O Exército retirou na tarde de ontem as tropas do morro da Mangueira (zona norte do Rio de Janeiro), 36 horas depois de mobilizar mais de 800 homens e nove tanques de guerra. O morro do Dendê, na Ilha do Governador (também na zona norte), continua ocupado. O Comando Militar do Leste (CML) anunciou que foram presos quatro líderes do tráfico na Mangueira. Um deles é tratado pelos militares como um dos maiores traficantes do Rio. Apesar de o CML ter informado que a vigilância da favela seria entregue à Polícia Militar, depois das 16h não havia mais policiamento.
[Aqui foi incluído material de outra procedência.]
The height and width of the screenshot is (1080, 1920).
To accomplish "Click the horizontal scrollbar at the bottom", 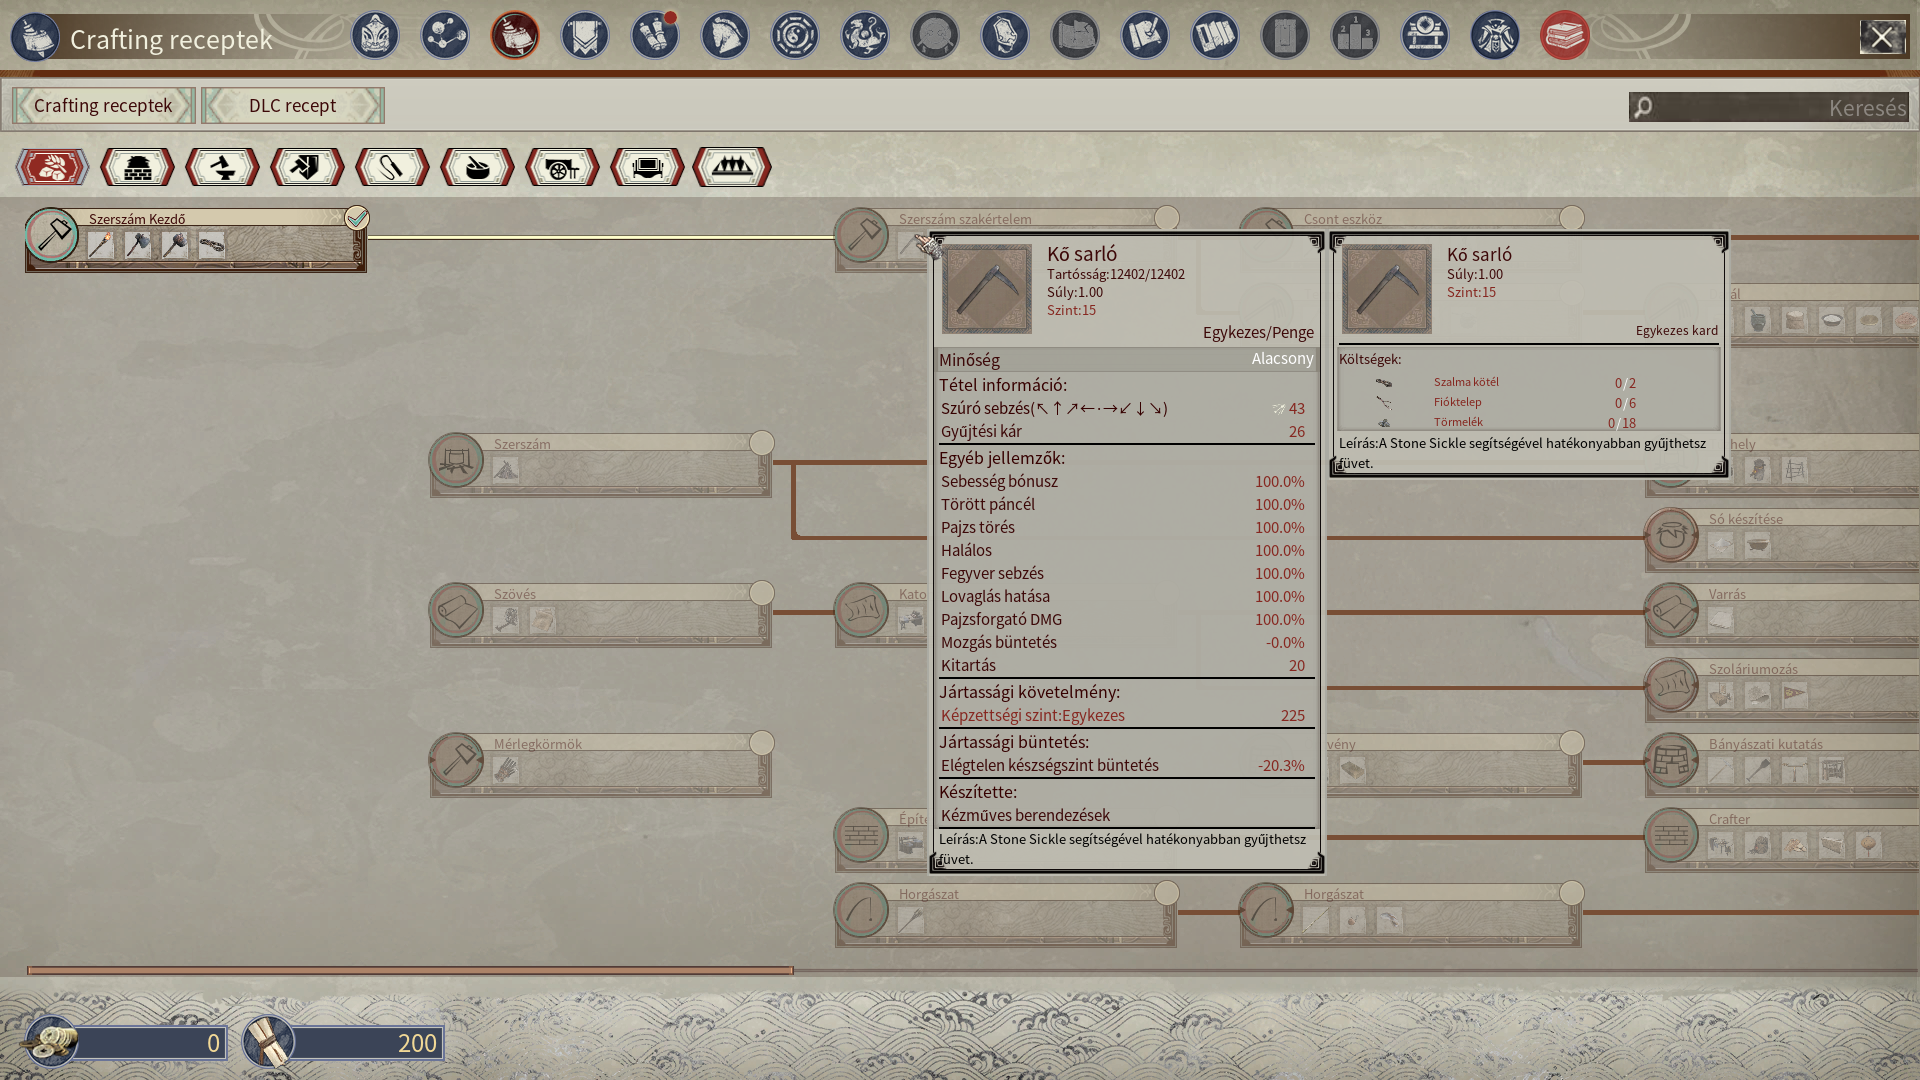I will 410,970.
O Exército proibiu a imprensa de acompanhar as ocupações e não revela os nomes de todos os detidos. Pelo menos 186 pessoas foram detidas na ocupação dos morros da Mangueira e do Dendê. Pelo menos 19 pessoas continuam presas porque estavam com armas ou drogas. Participaram 1.400 homens do Exército e das polícias Militar e Federal. Foram feridos a bala um morador e um soldado. O CML diz que apreendeu R$8.535,00 que seriam de traficantes, 12 armas, maconha e cocaína. Em desafio ao Exército, os traficantes da Mangueira comemoraram ontem com fogos de artifício a total retirada das tropas que ocupavam o morro desde a madrugada do dia 19. O foguetório durou dois minutos e começou 13 minutos depois da saída do último ônibus com soldados da Polícia do Exército. Antes mesmo da retirada, "olheiros" do tráfico já circulavam pela favela, ameaçando jornalistas que tentavam subir à parte alta do morro. A primeira vítima da ocupação do morro do Dendê não foi um traficante nem um fuzileiro naval. O pedreiro José Luís Nunes Sobrinho, de 35 anos, morador da favela, foi atingido por um tiro de metralhadora 1.50 no braço esquerdo ontem de manhã, quando ia comprar pão. A arma disparou acidentalmente quando ele passava em frente a uma das barricadas montadas, a cerca de 250 metros de sua casa. A bala atingiu o seu cotovelo, provocando fraturas múltiplas e perda de massa muscular. Ele foi operado no Hospital Souza Aguiar e corre o risco de ter o braço amputado. A operação desencadeada neste final de semana demonstrou que mesmo os militares não estão tão bem preparados a ponto de impedir acidentes. No dia 19 à noite, um soldado do Batalhão de Operações Especiais da PM (Bope) foi ferido por um disparo acidental de um recruta do Exército. Ontem de manhã, um fuzileiro naval que participava da ocupação do morro do Dendê se feriu no pé com sua própria arma (FSP) (O Globo).